Data provided section start

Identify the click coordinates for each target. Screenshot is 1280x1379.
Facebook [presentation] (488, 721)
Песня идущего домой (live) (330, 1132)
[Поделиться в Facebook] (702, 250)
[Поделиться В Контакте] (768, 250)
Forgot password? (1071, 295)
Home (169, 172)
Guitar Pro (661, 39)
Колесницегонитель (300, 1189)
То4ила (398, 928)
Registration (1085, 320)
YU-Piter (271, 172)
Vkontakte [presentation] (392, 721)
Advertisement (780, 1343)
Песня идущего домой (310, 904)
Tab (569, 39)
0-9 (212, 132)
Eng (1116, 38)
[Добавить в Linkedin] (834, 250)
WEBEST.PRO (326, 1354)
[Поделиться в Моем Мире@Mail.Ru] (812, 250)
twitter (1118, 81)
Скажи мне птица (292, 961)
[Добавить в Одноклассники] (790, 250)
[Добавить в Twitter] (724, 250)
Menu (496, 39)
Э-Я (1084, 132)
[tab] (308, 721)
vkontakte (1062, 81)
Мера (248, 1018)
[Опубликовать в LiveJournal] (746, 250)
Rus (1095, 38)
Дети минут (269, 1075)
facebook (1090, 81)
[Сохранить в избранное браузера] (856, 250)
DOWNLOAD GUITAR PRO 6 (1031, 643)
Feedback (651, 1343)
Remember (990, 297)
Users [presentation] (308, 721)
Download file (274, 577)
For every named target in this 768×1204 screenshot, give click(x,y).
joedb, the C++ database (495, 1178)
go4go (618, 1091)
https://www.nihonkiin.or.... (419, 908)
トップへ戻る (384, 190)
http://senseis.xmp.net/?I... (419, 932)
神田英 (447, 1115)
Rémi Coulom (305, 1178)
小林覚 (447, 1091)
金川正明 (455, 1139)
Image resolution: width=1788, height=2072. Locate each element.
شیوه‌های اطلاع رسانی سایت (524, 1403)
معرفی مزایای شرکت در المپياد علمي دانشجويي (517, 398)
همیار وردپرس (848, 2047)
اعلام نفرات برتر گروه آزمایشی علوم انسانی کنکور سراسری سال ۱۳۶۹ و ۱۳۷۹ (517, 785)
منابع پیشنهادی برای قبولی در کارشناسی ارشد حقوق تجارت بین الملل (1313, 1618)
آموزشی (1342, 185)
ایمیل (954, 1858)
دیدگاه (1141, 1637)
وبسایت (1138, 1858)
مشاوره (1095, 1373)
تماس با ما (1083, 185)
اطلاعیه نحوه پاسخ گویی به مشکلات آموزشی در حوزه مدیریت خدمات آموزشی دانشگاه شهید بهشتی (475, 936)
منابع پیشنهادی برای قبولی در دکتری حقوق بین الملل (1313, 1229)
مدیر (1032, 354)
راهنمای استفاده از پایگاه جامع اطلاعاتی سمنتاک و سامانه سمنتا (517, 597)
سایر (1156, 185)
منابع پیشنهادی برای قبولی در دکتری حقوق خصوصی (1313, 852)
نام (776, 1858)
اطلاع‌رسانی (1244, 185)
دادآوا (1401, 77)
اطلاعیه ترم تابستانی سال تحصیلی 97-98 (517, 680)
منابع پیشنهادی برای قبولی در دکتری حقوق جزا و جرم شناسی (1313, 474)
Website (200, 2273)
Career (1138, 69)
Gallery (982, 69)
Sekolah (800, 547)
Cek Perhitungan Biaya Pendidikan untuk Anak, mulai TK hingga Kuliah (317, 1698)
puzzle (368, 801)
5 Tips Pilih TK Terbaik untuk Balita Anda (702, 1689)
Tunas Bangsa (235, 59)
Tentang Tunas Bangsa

Data provided section end

What is being asked :: The records above are to be copied out exactly, line for line.

Reply to the exercise ::
Identify the click coordinates for each target. Screenshot is 1280x1379.
Facebook [presentation] (488, 721)
Песня идущего домой (live) (330, 1132)
[Поделиться в Facebook] (702, 250)
[Поделиться В Контакте] (768, 250)
Forgot password? (1071, 295)
Home (169, 172)
Guitar Pro (661, 39)
Колесницегонитель (300, 1189)
То4ила (398, 928)
Registration (1085, 320)
YU-Piter (271, 172)
Vkontakte [presentation] (392, 721)
Advertisement (780, 1343)
Песня идущего домой (310, 904)
Tab (569, 39)
0-9 (212, 132)
Eng (1116, 38)
[Добавить в Linkedin] (834, 250)
WEBEST.PRO (326, 1354)
[Поделиться в Моем Мире@Mail.Ru] (812, 250)
twitter (1118, 81)
Скажи мне птица (292, 961)
[Добавить в Одноклассники] (790, 250)
[Добавить в Twitter] (724, 250)
Menu (496, 39)
Э-Я (1084, 132)
[tab] (308, 721)
vkontakte (1062, 81)
Мера (248, 1018)
[Опубликовать в LiveJournal] (746, 250)
Rus (1095, 38)
Дети минут (269, 1075)
facebook (1090, 81)
[Сохранить в избранное браузера] (856, 250)
DOWNLOAD GUITAR PRO 6 (1031, 643)
Feedback (651, 1343)
Remember (990, 297)
Users [presentation] (308, 721)
Download file (274, 577)
For every named target in this 768×1204 screenshot, give click(x,y).
joedb, the C++ database (495, 1178)
go4go (618, 1091)
https://www.nihonkiin.or.... (419, 908)
トップへ戻る (384, 190)
http://senseis.xmp.net/?I... (419, 932)
神田英 (447, 1115)
Rémi Coulom (305, 1178)
小林覚 (447, 1091)
金川正明 (455, 1139)
Image resolution: width=1788, height=2072. Locate each element.
شیوه‌های اطلاع رسانی سایت (524, 1403)
معرفی مزایای شرکت در المپياد علمي دانشجويي (517, 398)
همیار وردپرس (848, 2047)
اعلام نفرات برتر گروه آزمایشی علوم انسانی کنکور سراسری سال ۱۳۶۹ و ۱۳۷۹ (517, 785)
منابع پیشنهادی برای قبولی در کارشناسی ارشد حقوق تجارت بین الملل (1313, 1618)
آموزشی (1342, 185)
ایمیل (954, 1858)
دیدگاه (1141, 1637)
وبسایت (1138, 1858)
مشاوره (1095, 1373)
تماس با ما (1083, 185)
اطلاعیه نحوه پاسخ گویی به مشکلات آموزشی در حوزه مدیریت خدمات آموزشی دانشگاه شهید بهشتی (475, 936)
منابع پیشنهادی برای قبولی در دکتری حقوق بین الملل (1313, 1229)
مدیر (1032, 354)
راهنمای استفاده از پایگاه جامع اطلاعاتی سمنتاک و سامانه سمنتا (517, 597)
سایر (1156, 185)
منابع پیشنهادی برای قبولی در دکتری حقوق خصوصی (1313, 852)
نام (776, 1858)
اطلاع‌رسانی (1244, 185)
دادآوا (1401, 77)
اطلاعیه ترم تابستانی سال تحصیلی 97-98 (517, 680)
منابع پیشنهادی برای قبولی در دکتری حقوق جزا و جرم شناسی (1313, 474)
Website (200, 2273)
Career (1138, 69)
Gallery (982, 69)
Sekolah (800, 547)
Cek Perhitungan Biaya Pendidikan untuk Anak, mulai TK hingga Kuliah (317, 1698)
puzzle (368, 801)
5 Tips Pilih TK Terbaik untuk Balita Anda (702, 1689)
Tunas Bangsa (235, 59)
Tentang Tunas Bangsa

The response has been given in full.